- [Try it]:
Exact retyping of the data: please keep every word and drop each picture.

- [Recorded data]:
· · · · ·

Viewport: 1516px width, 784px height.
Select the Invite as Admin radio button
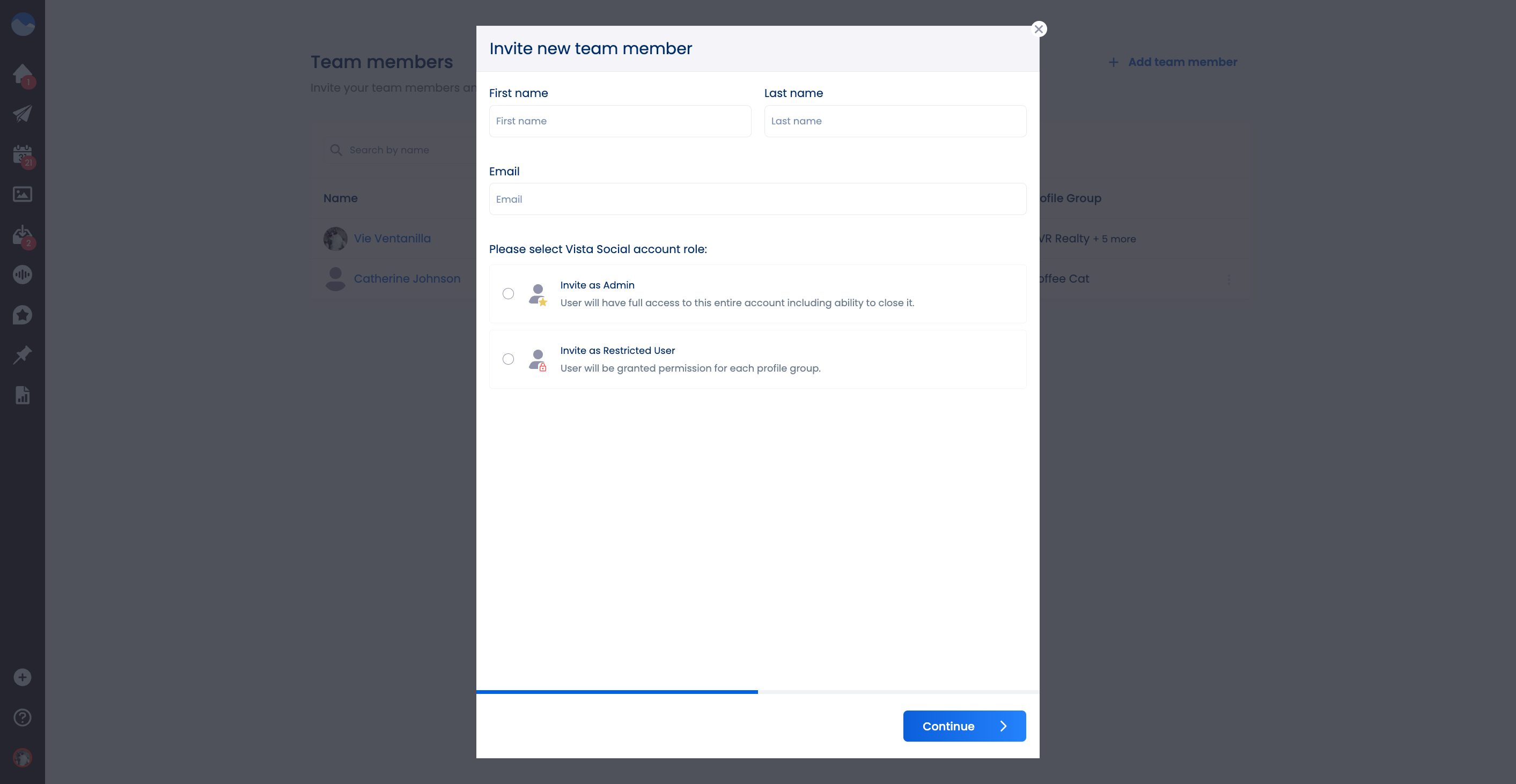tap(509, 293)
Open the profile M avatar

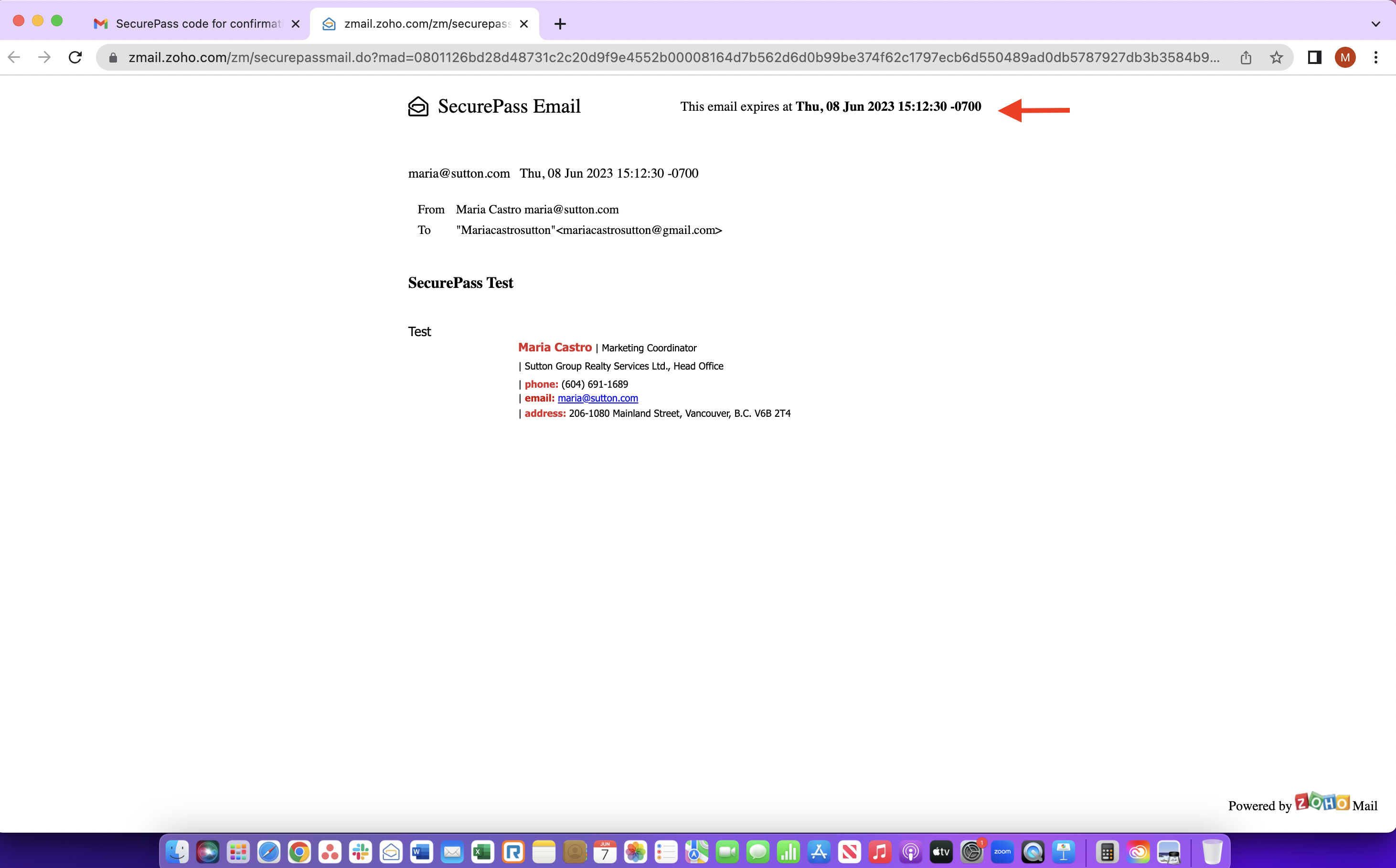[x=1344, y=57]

· · · · ·

- [Solution to the exercise]:
Viewport: 1516px width, 784px height.
Select the Invite as Admin radio button
tap(509, 293)
Open the profile M avatar

[x=1344, y=57]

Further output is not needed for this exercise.